On Dec. 7, authorities across Germany arrested at least 25 people in connection to a conspiracy to storm the Bundestag, attack the German power grid, and overthrow the German government. At least 25 others have been accused of involvement in the plot.

The conspirators modeled this attack, which they had been planning since November 2021, on the aborted attack by far-right supporters of former President Donald Trump on the U.S. Capitol on Jan. 6 of that year. But this isn’t a local imitation of an American original, although it combines German ideas with U.S. influence. It’s an intensely German group, rooted in a bizarre interpretation of German history.

This confluence of the local and the global is characteristic of German right-wing extremism, and it can produce unexpected results, as I’ve written before for Foreign Policy. Within these global linkages, many conspiracy theories—on the far left as well as the far right—have been incorporated into the QAnon intellectual space, and German conspiracy theories are no exception.

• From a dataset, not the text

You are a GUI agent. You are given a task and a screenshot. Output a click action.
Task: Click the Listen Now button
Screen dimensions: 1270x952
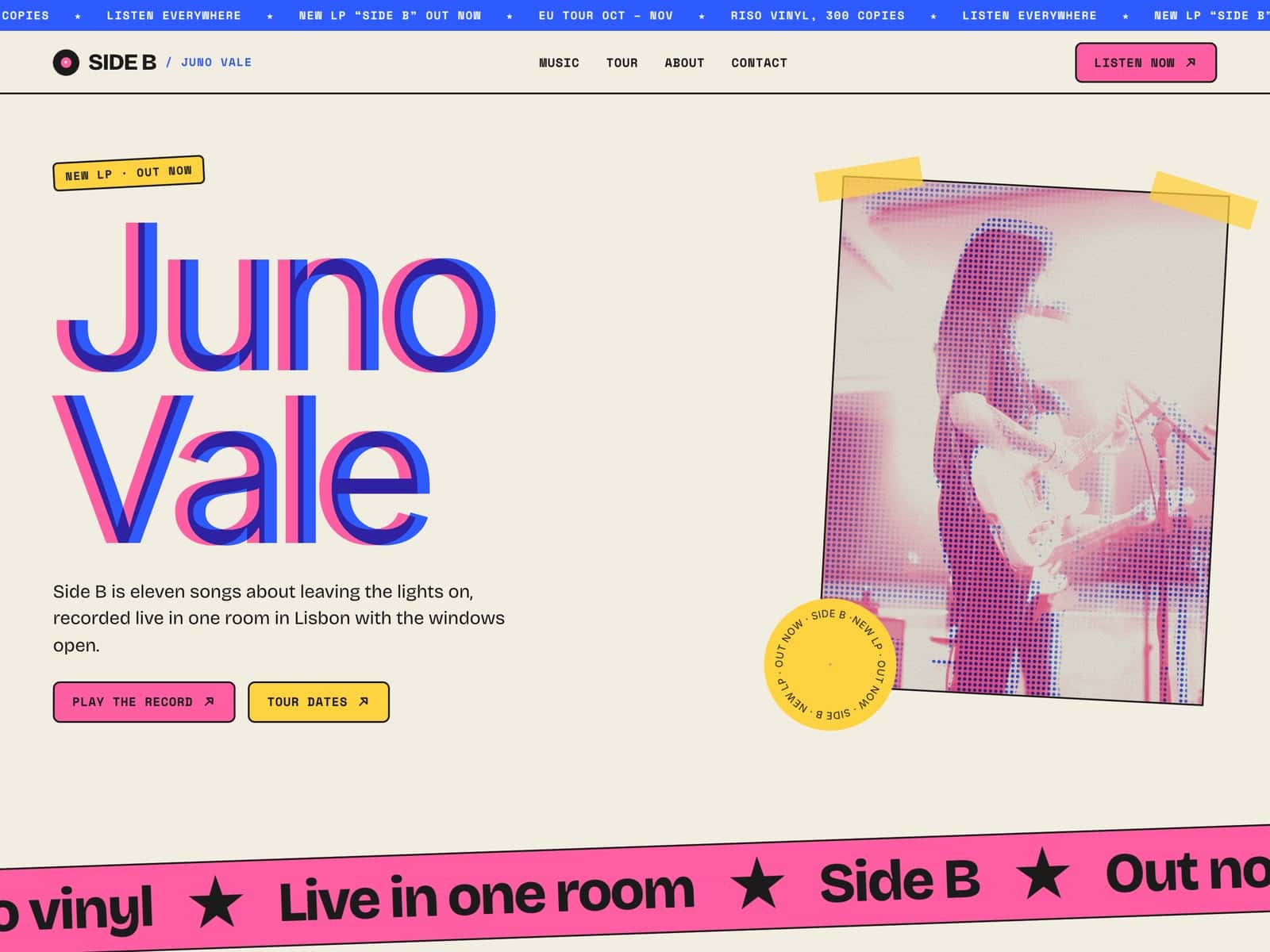[x=1145, y=63]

In this case, the conspirators are members of a disparate movement known as Reichsbürger, or “citizens of the Reich.” (This word can be plural or singular.) The Reich in this case is the Second Reich, the German empire that stood from 1871 to 1918.The ideology behind this movement has been promoted since the 1970s, when the jurist—and Holocaust denier—Manfred Roeder spread it in an attempt to revive both National Socialism and pre-Nazi imperial Germany.

The group’s basic idea is that the Federal Republic of Germany, the modern German government, does not exist. It maintains that the Third Reich, the Wilhelmine government’s successor—this complex of ideas seems to elide the Weimar Republic–was never formally dissolved in 1945, and that the modern German government is a tool of the Allied occupation, which is still ongoing. This belief system thereby combines hidden nostalgia for the Third Reich with overt nostalgia for the Second; for instance, many Reichsbürger followers want Germany to return to its 1937 borders. There is a powerful strain of antisemitism in it. These people have been compared to American and Canadian sovereign citizens; like sovereign citizens, many do not pay taxes. And like sovereign citizens, they can be violent: Reichsbürger were responsible for one murder in 2016 and nine in 2020.

In a dark reflection of German society in general, this conspiracy theory is profoundly legalistic. Reichsbürger believe that the republic is not a state but a private company founded in 1949 by the Allies, while the German Reich exists legally but without institutions—so the movement’s followers have taken it upon themselves to form “provisional” institutions. This pathological legalism appeals to people involved with Germany’s ordinary legalism: many members are former police officers, military officers, and civil servants. The people arrested on Dec. 7 include a former member of the Bundestag from the far-right AfD party, former East German state security, and former members of the German special forces.